Après deux ans de fermeture, l’opéra a désormais presque repris une activité normale et propose des spectacles plusieurs fois par semaine : « Pour nous, il est très important de montrer, psychologiquement, que Kharkiv bouillonne », souligne Ihor Tuluzov. « Et puis, nous voulons présenter les exemples les plus éclatants de la culture ukrainienne : l’opéra, le ballet, etc. Ce qui compte aussi, c’est que nous, en tant que troupe professionnelle, nous nous produisions ici, à Kharkiv. La ville avait besoin de notre activité, de notre travail, de nos représentations, de notre soutien », ajoute-t-il.

« Je suis vraiment heureuse de voir qu’à Kharkiv, notre ville vit sa vie »

Plus de la moitié des danseurs et des musiciens sont partis, certains en Europe, d’autres ailleurs en Ukraine. Et d’autres sont partis sur le front. L’un d’entre eux est mort au combat dans les environs de la ville. Chaque représentation est d'ailleurs précédée de l’hymne ukrainien pour leur rendre hommage.

Malgré ces conditions, le directeur de l'opéra se veut optimiste : « Bien sûr, maintenant, nous n’avons plus la possibilité d’accueillir autant de spectateurs.

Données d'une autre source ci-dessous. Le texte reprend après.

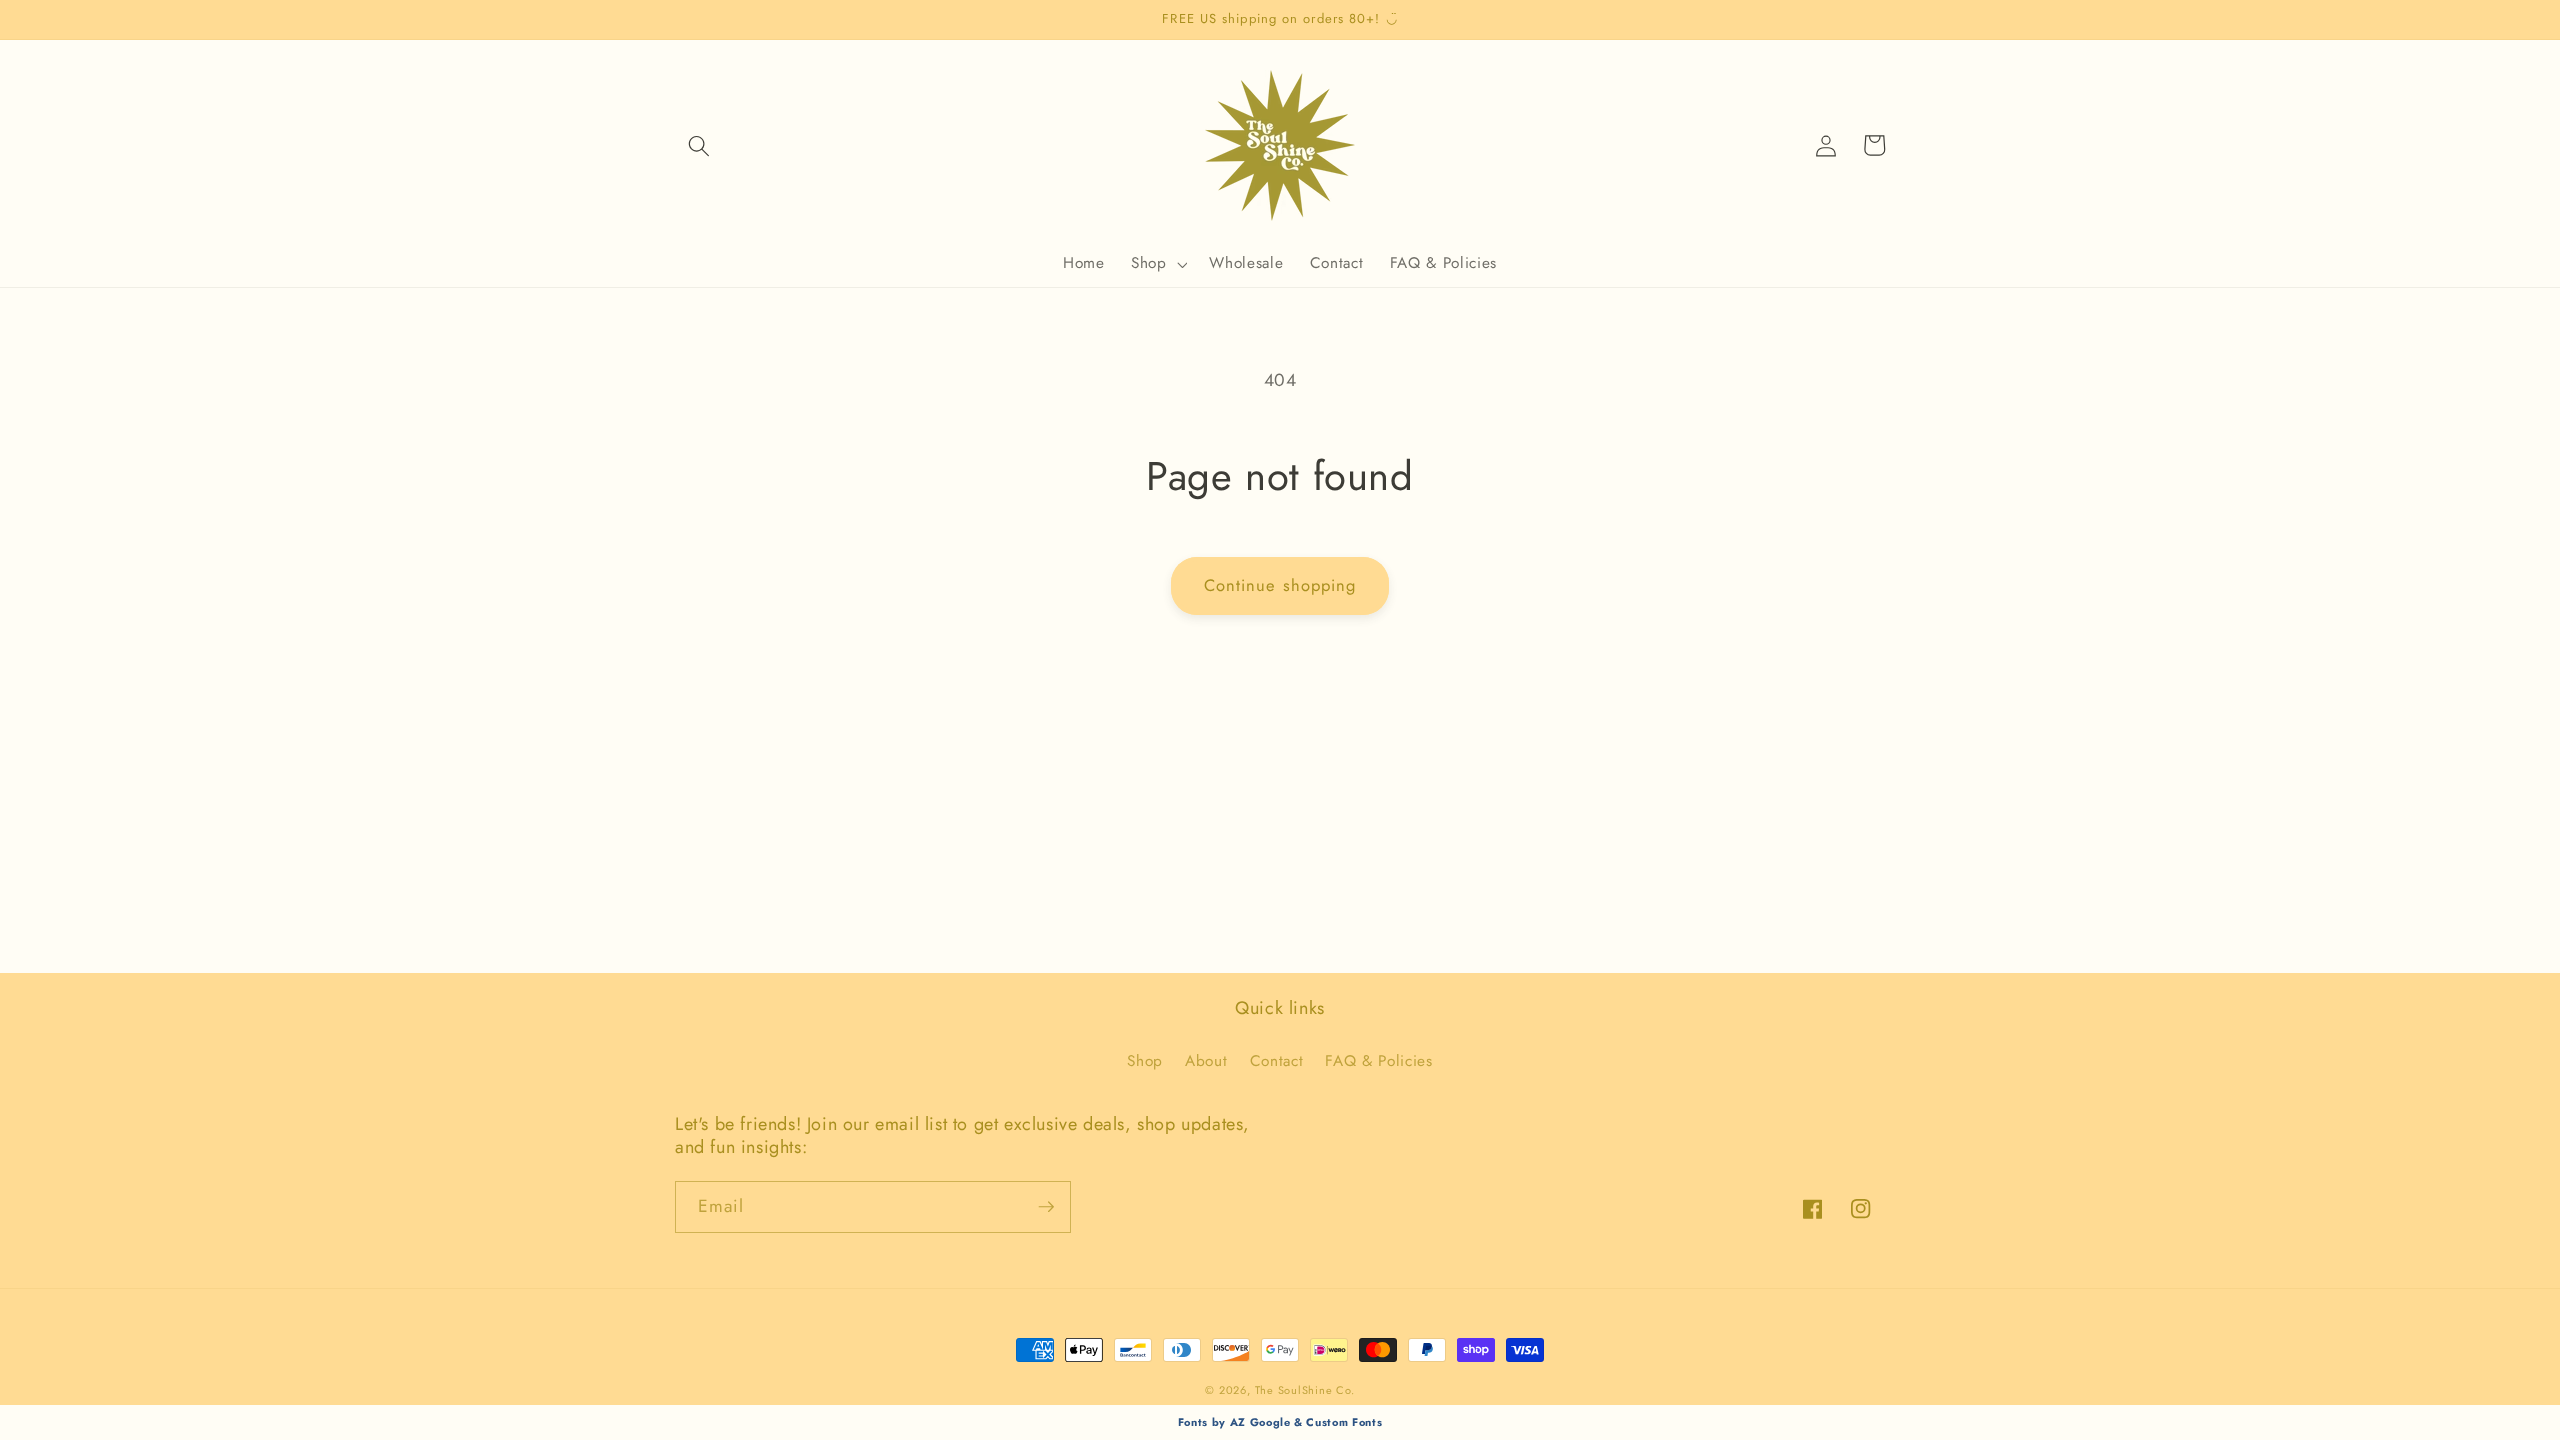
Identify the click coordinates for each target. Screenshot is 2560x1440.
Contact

Mais je pense que nous avons aussi gagné un nouveau public : des gens qui n’étaient jamais venus à l’opéra ou au ballet avant la guerre. »

Dans cette ville où beaucoup de bars, de musées et de salles de concert ont dû fermer, venir à l’opéra est un luxe rare. À l’entracte, Yulia, 27 ans, invitée par son amie Khrystyna, découvre les lieux et a encore les yeux qui brillent : « Je suis très heureuse d’avoir la possibilité de voir l’opéra et le ballet à Kharkiv. » À côté d'elle, son amie renchérit : « Je suis vraiment heureuse de voir qu’à Kharkiv, notre ville vit sa vie. »

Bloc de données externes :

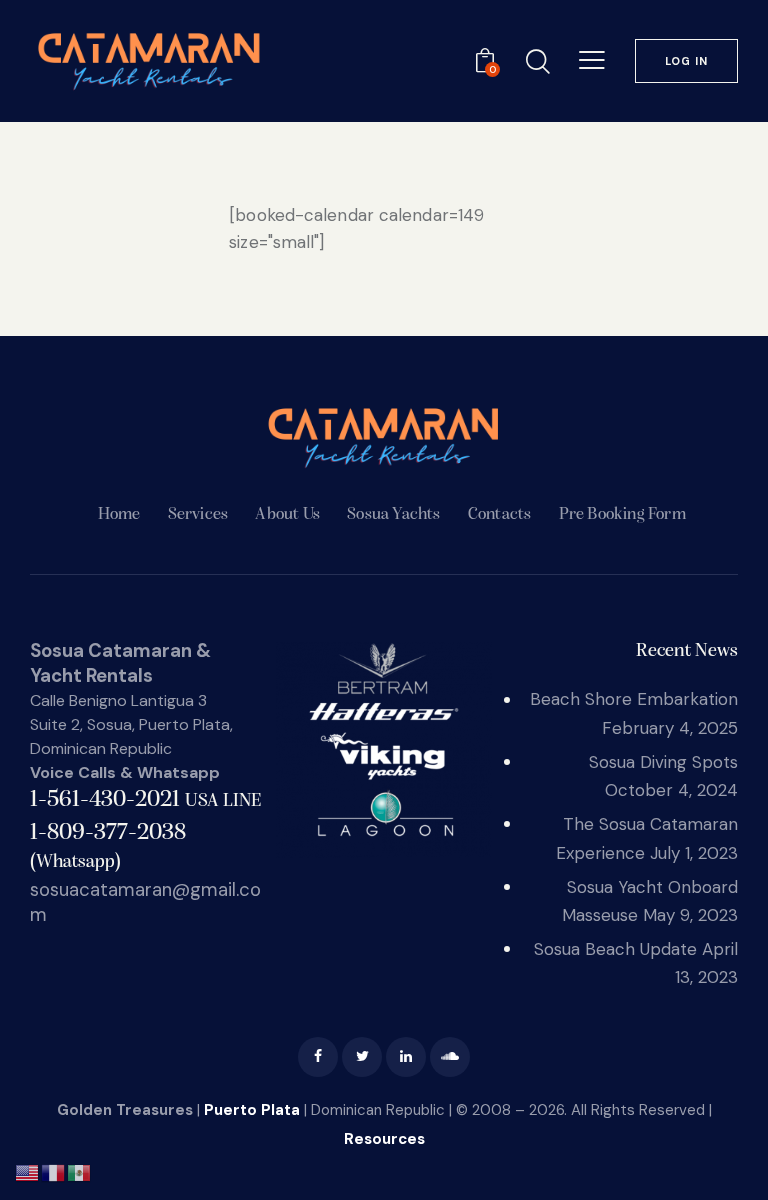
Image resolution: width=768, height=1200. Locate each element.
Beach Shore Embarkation (634, 699)
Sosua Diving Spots (663, 762)
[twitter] (362, 1057)
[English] (28, 1171)
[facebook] (318, 1057)
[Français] (54, 1171)
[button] (592, 59)
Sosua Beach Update (615, 949)
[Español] (80, 1171)
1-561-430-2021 (145, 800)
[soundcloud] (450, 1057)
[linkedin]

À l’extérieur, une alerte aérienne retentit : des drones survolent la région. Mais dans la salle, où la sécurité est maximale, personne ne bouge : le public n’entend que la musique. Et dans cet abri, chaque spectacle devient bien plus qu’un simple divertissement : une parenthèse dans un quotidien d’angoisse.